● **Requirements**
Count the lines in the items below that contain the string "Screenshot", with uppercase and lowercase treated as different. Reply with only the number.

● **Data for this task**
--*--
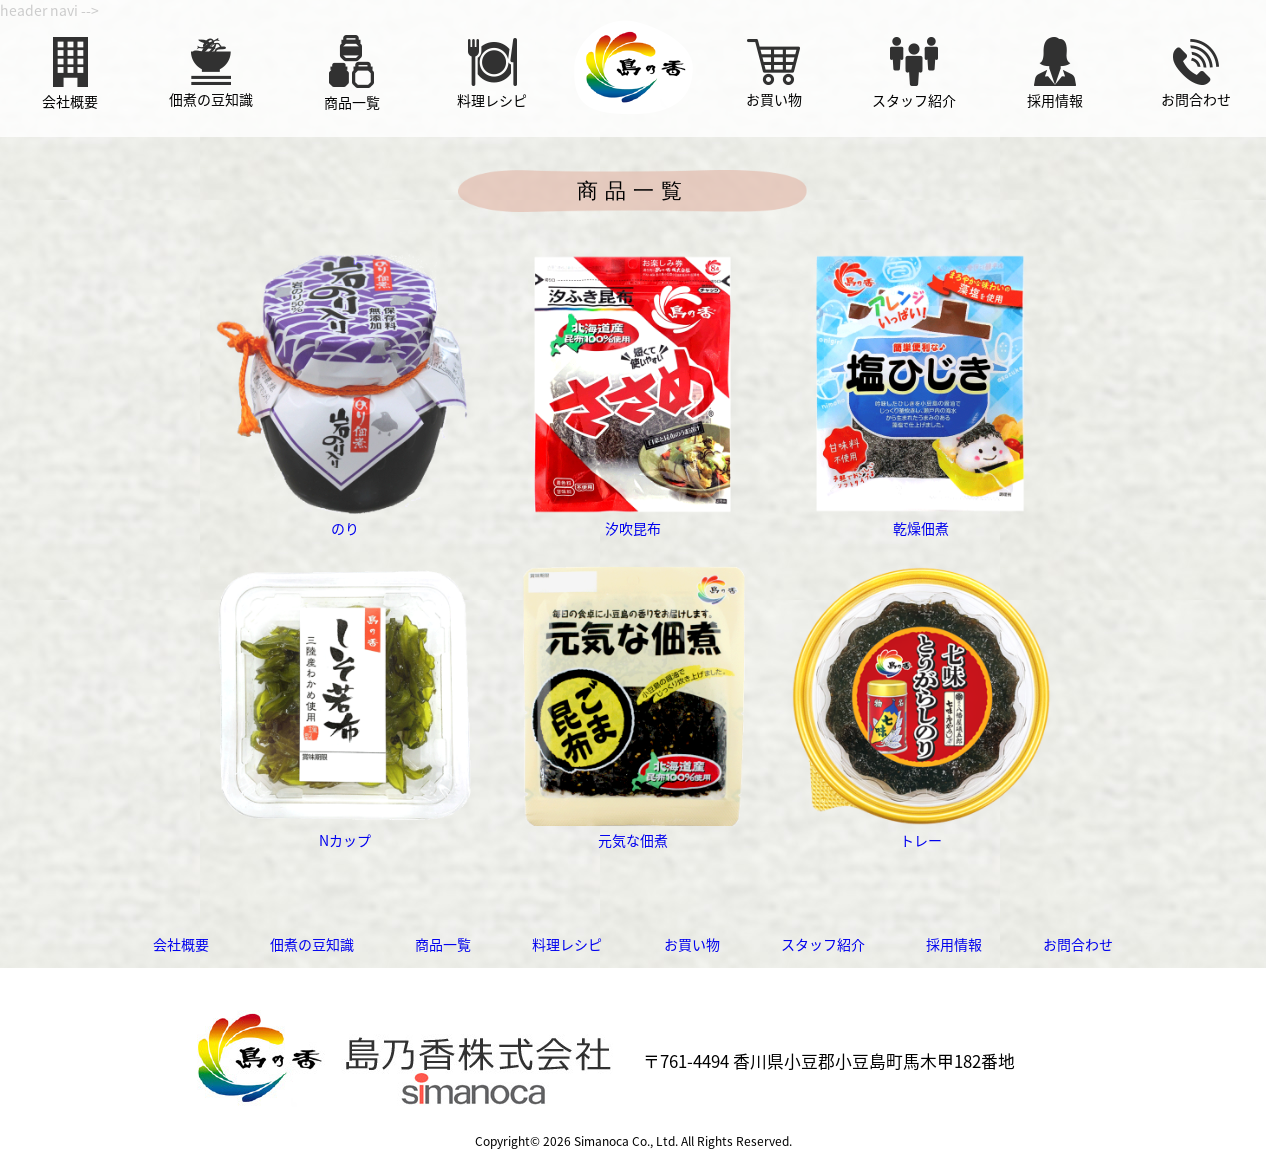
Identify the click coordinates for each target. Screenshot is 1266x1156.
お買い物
--*--
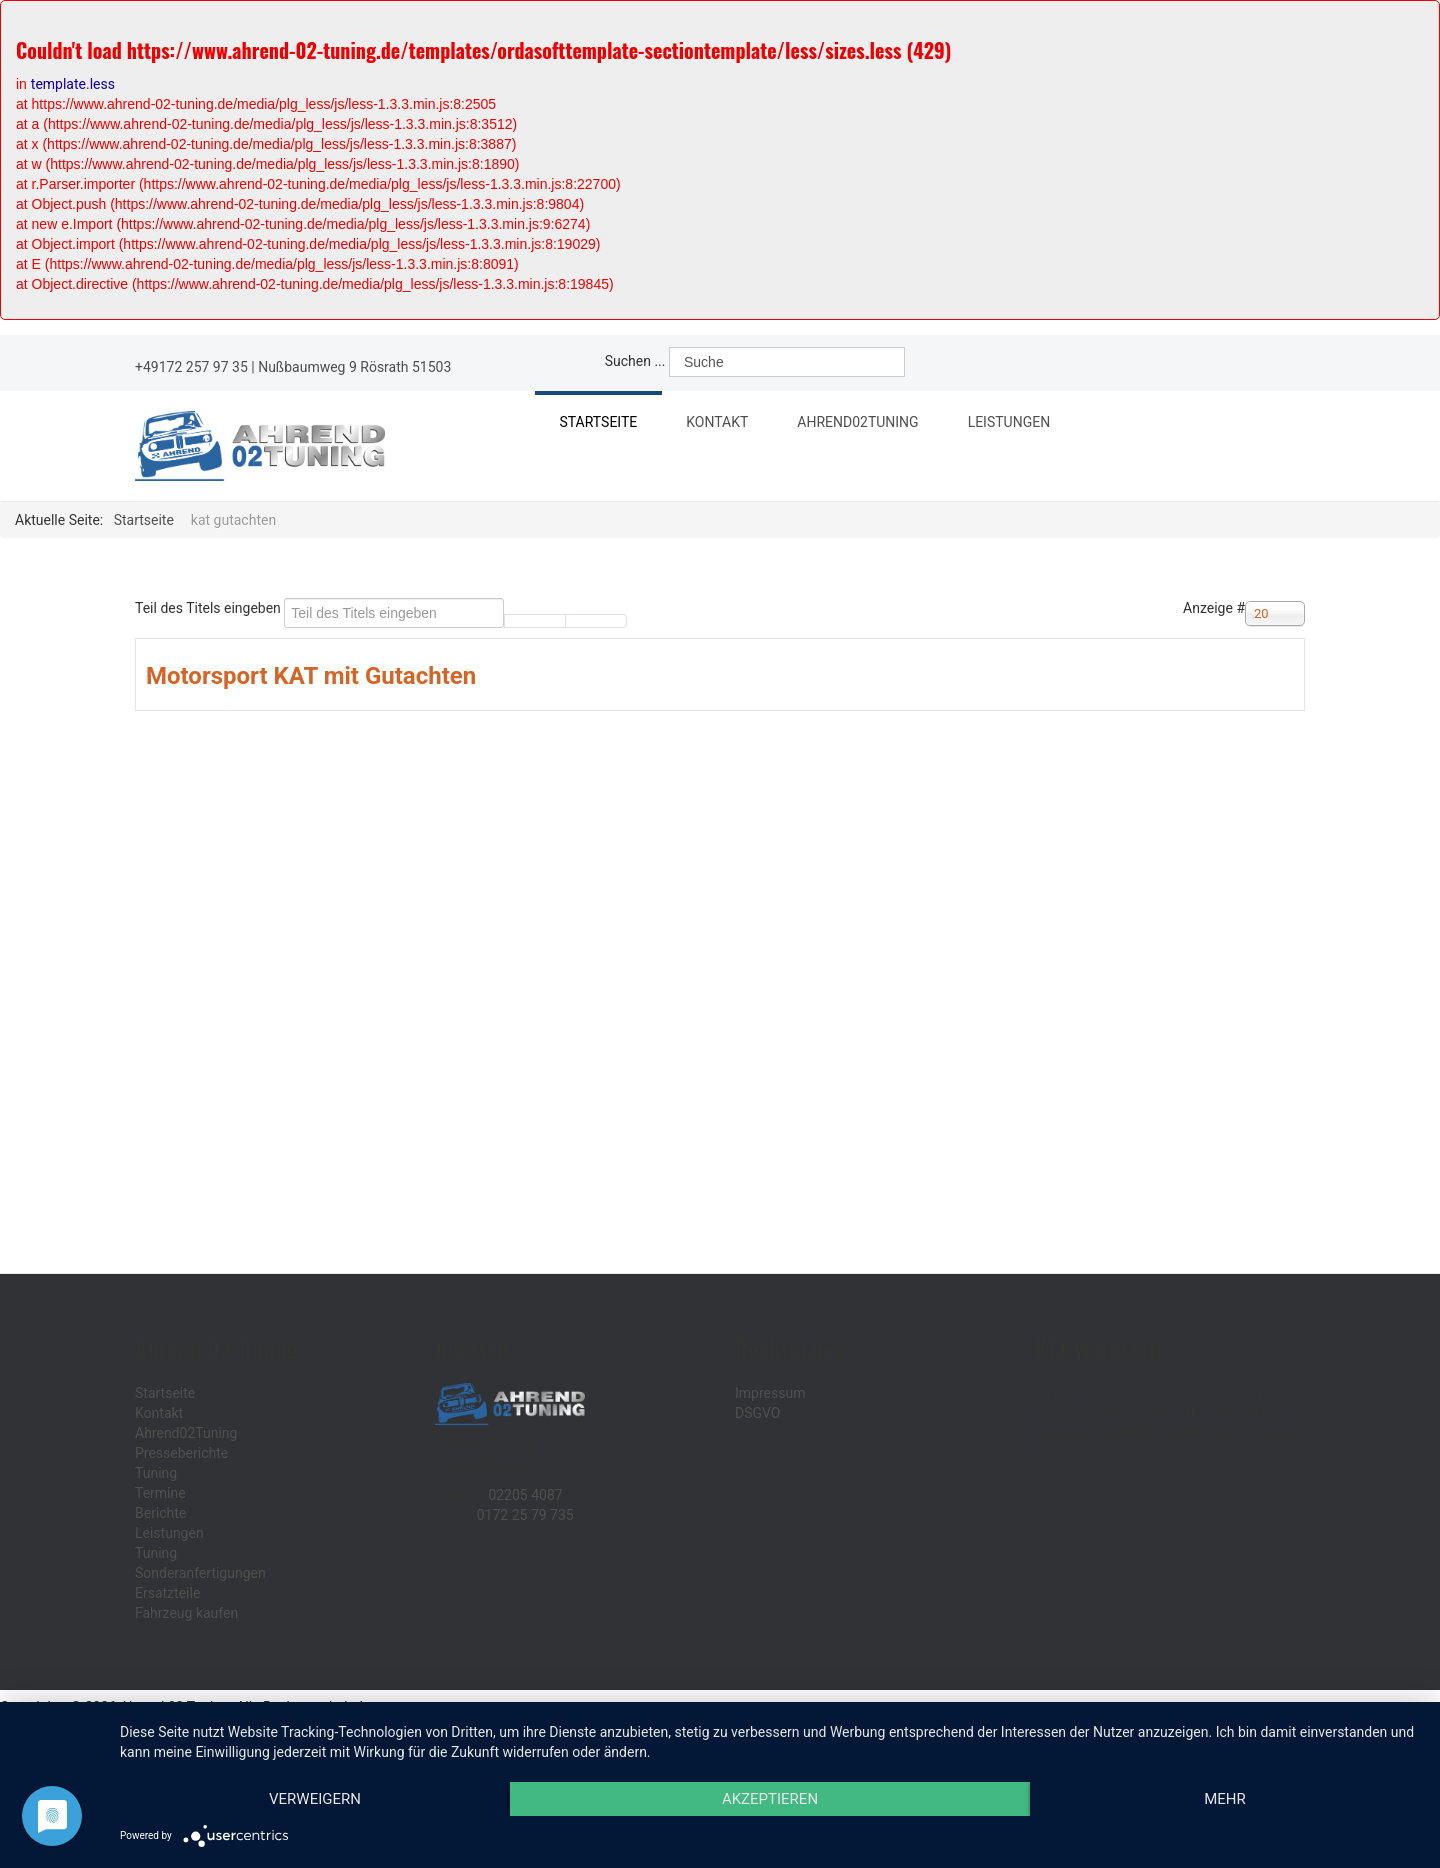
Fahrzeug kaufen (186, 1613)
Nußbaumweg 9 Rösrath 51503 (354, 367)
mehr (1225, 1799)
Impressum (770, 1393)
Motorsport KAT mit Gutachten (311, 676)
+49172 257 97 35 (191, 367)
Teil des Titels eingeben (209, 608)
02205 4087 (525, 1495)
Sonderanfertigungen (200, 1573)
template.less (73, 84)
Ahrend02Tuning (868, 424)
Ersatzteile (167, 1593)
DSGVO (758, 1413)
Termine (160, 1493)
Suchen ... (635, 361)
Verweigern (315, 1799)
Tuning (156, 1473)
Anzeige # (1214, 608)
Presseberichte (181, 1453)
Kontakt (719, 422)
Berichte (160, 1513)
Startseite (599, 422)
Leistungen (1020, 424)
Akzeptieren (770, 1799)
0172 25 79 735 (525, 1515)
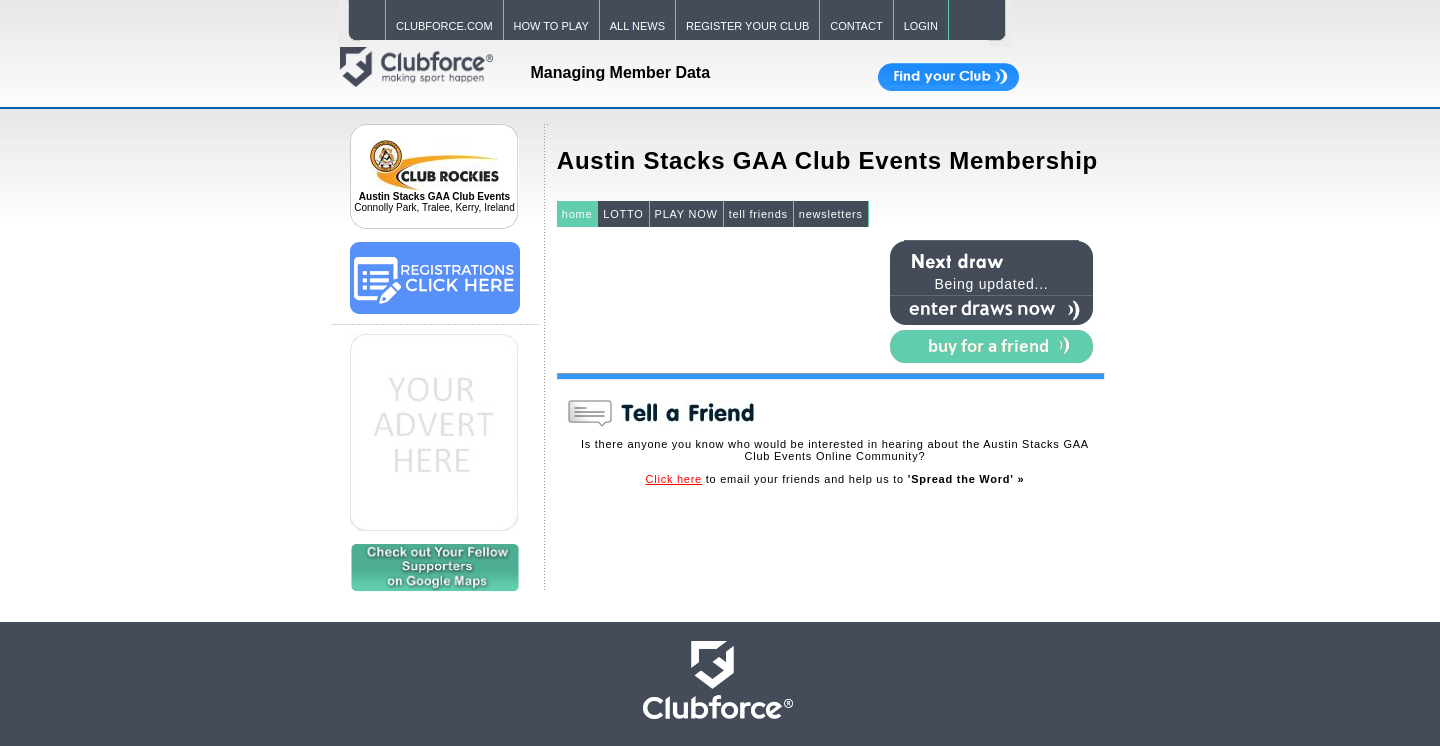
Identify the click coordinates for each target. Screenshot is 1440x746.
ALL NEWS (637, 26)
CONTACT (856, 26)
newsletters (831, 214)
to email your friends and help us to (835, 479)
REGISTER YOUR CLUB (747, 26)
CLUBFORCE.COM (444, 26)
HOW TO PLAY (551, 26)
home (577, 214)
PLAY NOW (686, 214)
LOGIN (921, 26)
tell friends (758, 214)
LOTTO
--*--
● **Reply**
2